Intestinal Autophagy as the Upstream Switch Governing Brain Aging: A Bottom-Up Longevity Hypothesis

Core hypothesis: Selective enhancement of autophagy specifically in intestinal epithelial cells (IECs) by disrupting the BCL‑2–Beclin‑1 interaction will preserve gut barrier integrity, lower systemic translocation of microbial metabolites, and consequently attenuate neuroinflammation and cognitive decline in aged mammals, independent of any central nervous system autophagy manipulation.

Rationale & mechanistic extension

1. IEC autophagy controls barrier molecules beyond occludin – Besides promoting occludin degradation, autophagy regulates the turnover of mucin‑2 (MUC2) and antimicrobial peptides (RegIIIγ, lysozyme) that shape the mucus layer and luminal bacterial load. When autophagy declines, MUC2 accumulates abnormally, leading to a fragmented mucus veil that permits closer bacterial contact with epithelial TLRs, amplifying NF‑κB–driven IL‑1β release [4].

2. Metabolite signaling to the brain – Aged IEC autophagy deficiency increases secretion of medium‑chain fatty acids (MCFAs) and succinate from dysbiotic microbes, which act on IEC‑expressing GPR41/43 and succinate receptor SUCNR1 to trigger serotonin and glutamate release from enteroendocrine cells. These neurotransmitters activate vagal afferents that modulate microglial priming via the nucleus tractus solitarius [1]. Restoring autophagy would normalize IEC metabolite profiles, dampening this excitatory vagal drive.

3. Cross‑talk with systemic immunity – Autophagy‑competent IECs efficiently clear intracellular bacteria via xenophagy, reducing LPS loading onto chylomicrons. Consequently, circulating LPS‑binding protein (LBP) and soluble CD14 drop, limiting TLR4 activation in peripheral macrophages and downstream cytokine spillover into the cerebrospinal space [5].

Experimental plan (testable & falsifiable)

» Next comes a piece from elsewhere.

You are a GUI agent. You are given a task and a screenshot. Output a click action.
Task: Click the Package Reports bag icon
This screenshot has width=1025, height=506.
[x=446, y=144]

• Model: Generate IEC‑specific Becn1^F121A knock‑in mice (Vil‑Cre‑ERT2; Becn1^F121A/F121A) and treat aged (20‑month) cohorts with tamoxifen to induce the autophagy‑enhancing allele. Parallel groups receive intestine‑targeted nanoparticles loaded with the BH3 mimetic NB‑1 (selective BCL‑2–Beclin-1 disruptor) [7].

• Readouts:

  • Gut barrier: FITC‑dextran permeability assay, zonulin ELISA, mucin‑2 thickness (confocal), antimicrobial peptide quantification.
  • Microbial translocation: Plasma LPS, LBP, sCD14, and metabolomic profiling of MCFAs and succinate (LC‑MS).
  • Enteroendocrine signaling: IEC serotonin (5‑HT) and GLP‑1 levels (ELISA), vagal afferent firing ex‑vivo (electrophysiology).
  • Neuroinflammation: Hippocampal Iba1 immunoreactivity, cytokine panel (IL‑1β, TNF‑α, IL‑6), microglial RNA‑seq for disease‑associated microglia signature.
  • Cognition: Morris water maze, novel object recognition, and long‑term potentiation in hippocampal slices.

• Controls: (i) Wild‑type aged littermates; (ii) Neuron‑specific autophagy enhancement (Syn‑Cre; Becn1^F121A) to test sufficiency of central autophagy; (iii) Gut‑targeted NB‑1 in Becn1^F121A mice to assess epistatic interaction.

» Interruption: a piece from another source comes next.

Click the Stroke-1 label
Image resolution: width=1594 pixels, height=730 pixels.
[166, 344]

Predicted outcomes if hypothesis is true

• IEC‑specific autophagy boost will normalize FITC‑dextran flux to youthful levels, reduce plasma LPS by >40 %, and shift metabolite profiles toward youthful patterns.
• Vagal afferent baseline firing will decrease, correlating with lower hippocampal IL‑1β and microglia adopting a homeostatic transcriptomic state.
• Behavioral performance will match that of young adult mice, whereas neuron‑specific autophagy alone will produce only modest improvement.

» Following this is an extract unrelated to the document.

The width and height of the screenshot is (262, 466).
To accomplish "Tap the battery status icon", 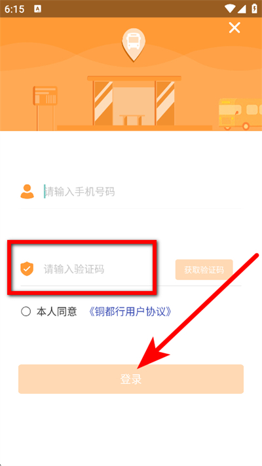I will [x=254, y=9].
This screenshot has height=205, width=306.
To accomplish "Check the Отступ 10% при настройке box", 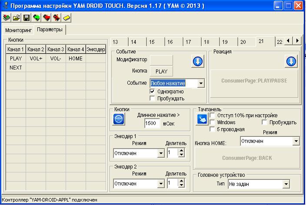I will 212,116.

Falsifiability: If intestinal autophagy enhancement fails to improve barrier integrity, does not lower circulating microbial metabolites, or does not rescue cognitive deficits despite confirmed IEC autophagic flux (LC3‑II/p62 assay), the hypothesis is falsified. Conversely, a rescue without changes in gut permeability would suggest alternative mechanisms, prompting revision.

Implications: Demonstrating that gut IEC autophagy is a decisive upstream node would reorient longevity stacks toward gut‑first interventions (dietary autophagy inducers, intestine‑restricted BH3 mimetics, prebiotics that sustain xenophagy) before targeting central pathways, potentially yielding greater efficacy with lower off‑target risk.